Only one stretch of the data below is wanted: the lines starting at the one with "This screenshot has width=682, height=889." and ending at the one with "Viewport: 1456px width, 815px height.", both included, given again exactly.

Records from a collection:

===

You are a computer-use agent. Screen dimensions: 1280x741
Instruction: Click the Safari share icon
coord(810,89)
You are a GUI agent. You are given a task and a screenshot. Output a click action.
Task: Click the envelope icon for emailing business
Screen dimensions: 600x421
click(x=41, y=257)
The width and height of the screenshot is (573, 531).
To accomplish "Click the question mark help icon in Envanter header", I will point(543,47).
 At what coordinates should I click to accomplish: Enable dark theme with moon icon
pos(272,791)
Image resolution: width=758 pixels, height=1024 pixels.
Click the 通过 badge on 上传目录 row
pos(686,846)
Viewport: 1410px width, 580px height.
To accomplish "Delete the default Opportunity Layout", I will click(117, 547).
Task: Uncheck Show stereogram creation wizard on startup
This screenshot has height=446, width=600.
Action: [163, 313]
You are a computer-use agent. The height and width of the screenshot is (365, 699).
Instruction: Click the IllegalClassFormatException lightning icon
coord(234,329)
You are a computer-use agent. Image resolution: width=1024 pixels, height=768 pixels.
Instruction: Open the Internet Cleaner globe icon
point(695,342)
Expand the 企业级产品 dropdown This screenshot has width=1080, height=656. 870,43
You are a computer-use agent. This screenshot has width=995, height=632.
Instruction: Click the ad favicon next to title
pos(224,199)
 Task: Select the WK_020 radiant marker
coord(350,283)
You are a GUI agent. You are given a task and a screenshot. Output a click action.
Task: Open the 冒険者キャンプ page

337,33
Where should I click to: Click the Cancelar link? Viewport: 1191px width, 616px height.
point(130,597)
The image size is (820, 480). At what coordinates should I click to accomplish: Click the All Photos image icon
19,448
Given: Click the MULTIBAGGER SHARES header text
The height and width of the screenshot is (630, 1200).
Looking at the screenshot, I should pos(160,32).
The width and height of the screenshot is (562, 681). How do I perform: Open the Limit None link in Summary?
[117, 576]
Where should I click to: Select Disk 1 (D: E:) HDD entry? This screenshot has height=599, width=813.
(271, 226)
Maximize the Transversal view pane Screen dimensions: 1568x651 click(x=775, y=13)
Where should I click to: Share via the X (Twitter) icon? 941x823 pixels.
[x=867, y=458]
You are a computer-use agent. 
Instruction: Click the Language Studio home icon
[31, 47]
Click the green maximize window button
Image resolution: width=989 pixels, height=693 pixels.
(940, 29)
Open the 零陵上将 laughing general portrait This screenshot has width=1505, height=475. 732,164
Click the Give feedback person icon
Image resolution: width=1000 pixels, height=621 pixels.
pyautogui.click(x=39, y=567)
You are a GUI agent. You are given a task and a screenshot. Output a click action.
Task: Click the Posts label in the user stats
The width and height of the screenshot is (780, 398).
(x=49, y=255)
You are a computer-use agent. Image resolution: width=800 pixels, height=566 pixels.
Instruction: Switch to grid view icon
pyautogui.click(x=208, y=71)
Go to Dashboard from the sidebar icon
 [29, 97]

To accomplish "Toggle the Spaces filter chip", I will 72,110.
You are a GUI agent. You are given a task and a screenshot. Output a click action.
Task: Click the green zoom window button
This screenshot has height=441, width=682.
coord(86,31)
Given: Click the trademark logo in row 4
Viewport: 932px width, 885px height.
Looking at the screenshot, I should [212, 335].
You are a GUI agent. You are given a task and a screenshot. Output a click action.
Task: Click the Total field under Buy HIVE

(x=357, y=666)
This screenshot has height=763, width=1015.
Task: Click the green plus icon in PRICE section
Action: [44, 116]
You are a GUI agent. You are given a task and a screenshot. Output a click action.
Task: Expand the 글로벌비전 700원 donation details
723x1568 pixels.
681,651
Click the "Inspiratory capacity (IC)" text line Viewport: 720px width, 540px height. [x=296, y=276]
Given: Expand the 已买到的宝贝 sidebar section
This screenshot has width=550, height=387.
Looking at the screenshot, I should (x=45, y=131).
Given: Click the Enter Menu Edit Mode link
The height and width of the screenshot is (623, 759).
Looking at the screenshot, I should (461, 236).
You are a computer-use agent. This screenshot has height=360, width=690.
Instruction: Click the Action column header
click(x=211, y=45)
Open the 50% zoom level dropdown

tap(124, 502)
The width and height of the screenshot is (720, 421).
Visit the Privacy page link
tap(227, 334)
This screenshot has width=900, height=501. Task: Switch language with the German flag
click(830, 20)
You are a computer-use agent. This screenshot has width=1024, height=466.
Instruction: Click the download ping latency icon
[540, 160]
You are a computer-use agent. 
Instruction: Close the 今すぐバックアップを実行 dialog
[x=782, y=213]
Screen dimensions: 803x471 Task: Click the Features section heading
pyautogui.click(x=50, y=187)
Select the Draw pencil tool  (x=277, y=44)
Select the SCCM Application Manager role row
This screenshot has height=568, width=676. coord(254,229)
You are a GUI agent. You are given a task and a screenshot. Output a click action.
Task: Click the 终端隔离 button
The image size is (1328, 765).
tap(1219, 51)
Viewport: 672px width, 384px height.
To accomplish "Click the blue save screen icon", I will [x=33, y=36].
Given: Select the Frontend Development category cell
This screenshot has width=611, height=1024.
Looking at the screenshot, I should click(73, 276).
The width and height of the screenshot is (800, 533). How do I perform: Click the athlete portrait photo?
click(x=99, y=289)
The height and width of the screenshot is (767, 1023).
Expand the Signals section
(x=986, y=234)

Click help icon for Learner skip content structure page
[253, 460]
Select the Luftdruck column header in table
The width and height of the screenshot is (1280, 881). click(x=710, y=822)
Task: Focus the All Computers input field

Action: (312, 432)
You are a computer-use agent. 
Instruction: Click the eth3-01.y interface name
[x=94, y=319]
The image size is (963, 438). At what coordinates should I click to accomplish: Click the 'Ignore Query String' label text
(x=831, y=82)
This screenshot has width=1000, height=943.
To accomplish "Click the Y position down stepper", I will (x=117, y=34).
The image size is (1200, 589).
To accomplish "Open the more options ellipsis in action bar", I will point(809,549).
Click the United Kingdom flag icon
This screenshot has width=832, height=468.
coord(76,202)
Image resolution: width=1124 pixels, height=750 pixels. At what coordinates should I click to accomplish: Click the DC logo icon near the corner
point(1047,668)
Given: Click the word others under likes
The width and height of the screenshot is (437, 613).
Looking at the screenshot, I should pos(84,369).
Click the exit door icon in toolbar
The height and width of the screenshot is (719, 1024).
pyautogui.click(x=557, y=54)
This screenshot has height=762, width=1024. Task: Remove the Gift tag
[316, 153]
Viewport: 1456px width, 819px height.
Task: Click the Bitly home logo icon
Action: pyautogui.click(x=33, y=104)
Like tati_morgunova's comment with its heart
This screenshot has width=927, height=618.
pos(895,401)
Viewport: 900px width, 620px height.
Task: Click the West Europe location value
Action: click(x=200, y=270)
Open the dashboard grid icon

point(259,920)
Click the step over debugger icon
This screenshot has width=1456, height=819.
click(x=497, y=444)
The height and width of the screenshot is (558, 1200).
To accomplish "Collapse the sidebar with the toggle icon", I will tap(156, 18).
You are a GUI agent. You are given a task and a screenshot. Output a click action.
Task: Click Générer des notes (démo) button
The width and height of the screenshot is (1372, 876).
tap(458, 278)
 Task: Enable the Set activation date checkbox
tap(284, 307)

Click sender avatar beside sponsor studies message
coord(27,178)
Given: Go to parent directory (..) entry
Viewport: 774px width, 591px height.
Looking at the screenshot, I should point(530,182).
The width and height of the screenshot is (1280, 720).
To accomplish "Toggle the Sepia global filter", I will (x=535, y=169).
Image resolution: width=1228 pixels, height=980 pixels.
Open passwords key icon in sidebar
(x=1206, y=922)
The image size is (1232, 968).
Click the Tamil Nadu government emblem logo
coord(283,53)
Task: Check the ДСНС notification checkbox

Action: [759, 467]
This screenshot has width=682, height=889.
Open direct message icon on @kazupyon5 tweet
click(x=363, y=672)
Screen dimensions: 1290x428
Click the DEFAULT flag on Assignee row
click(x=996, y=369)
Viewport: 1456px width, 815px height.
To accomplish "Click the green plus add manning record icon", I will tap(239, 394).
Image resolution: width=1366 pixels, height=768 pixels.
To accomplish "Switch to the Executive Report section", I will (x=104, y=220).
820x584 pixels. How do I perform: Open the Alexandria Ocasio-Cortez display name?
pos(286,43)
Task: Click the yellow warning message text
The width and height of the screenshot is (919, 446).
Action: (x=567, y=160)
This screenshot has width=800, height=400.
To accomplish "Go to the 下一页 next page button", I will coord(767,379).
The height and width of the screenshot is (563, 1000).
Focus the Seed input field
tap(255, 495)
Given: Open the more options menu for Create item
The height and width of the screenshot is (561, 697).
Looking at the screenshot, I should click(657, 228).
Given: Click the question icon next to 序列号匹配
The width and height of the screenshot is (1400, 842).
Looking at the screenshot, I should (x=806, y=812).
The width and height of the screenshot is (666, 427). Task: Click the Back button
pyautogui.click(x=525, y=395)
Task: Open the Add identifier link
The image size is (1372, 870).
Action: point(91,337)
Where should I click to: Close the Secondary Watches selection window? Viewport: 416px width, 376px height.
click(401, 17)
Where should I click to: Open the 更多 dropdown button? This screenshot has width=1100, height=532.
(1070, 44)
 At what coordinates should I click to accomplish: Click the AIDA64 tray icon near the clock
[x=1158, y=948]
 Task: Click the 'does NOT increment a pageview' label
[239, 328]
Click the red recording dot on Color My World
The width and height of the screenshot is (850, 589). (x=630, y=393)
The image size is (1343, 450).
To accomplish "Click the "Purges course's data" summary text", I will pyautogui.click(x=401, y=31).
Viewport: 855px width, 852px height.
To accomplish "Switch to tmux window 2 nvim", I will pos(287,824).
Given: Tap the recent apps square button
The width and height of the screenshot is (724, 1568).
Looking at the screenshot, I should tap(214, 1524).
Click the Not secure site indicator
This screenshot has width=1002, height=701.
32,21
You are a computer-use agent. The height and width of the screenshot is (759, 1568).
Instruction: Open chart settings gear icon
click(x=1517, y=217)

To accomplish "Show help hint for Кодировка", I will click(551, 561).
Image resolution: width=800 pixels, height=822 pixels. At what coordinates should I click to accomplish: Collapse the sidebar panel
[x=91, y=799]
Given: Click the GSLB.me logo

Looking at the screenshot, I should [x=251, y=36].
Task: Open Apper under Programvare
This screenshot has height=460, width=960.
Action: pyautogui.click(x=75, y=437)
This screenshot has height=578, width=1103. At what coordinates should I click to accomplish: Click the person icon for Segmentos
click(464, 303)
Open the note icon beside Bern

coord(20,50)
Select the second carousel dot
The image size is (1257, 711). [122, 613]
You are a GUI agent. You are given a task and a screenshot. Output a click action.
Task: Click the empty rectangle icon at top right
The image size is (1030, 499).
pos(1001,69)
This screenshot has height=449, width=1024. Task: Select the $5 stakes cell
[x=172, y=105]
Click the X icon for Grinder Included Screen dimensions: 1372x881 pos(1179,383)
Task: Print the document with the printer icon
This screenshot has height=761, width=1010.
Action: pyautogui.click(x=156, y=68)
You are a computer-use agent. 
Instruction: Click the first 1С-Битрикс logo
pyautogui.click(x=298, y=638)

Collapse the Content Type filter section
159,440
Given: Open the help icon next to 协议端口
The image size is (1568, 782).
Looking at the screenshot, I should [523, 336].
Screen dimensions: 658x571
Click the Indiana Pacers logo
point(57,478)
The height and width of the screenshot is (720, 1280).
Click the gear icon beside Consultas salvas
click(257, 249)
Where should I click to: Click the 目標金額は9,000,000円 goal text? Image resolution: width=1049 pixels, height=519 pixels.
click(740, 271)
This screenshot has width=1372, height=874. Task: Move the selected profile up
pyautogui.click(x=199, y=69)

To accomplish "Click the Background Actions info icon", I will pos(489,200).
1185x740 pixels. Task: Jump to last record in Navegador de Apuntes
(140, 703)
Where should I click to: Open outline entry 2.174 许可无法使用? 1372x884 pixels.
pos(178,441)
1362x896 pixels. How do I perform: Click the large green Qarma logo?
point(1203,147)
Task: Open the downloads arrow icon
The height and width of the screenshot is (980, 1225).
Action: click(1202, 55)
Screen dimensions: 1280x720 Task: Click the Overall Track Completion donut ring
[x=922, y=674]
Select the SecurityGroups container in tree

===

* ANSWER TO THIS PROBLEM
This screenshot has width=682, height=889.
Open direct message icon on @kazupyon5 tweet
click(x=363, y=672)
Screen dimensions: 1290x428
Click the DEFAULT flag on Assignee row
click(x=996, y=369)
Viewport: 1456px width, 815px height.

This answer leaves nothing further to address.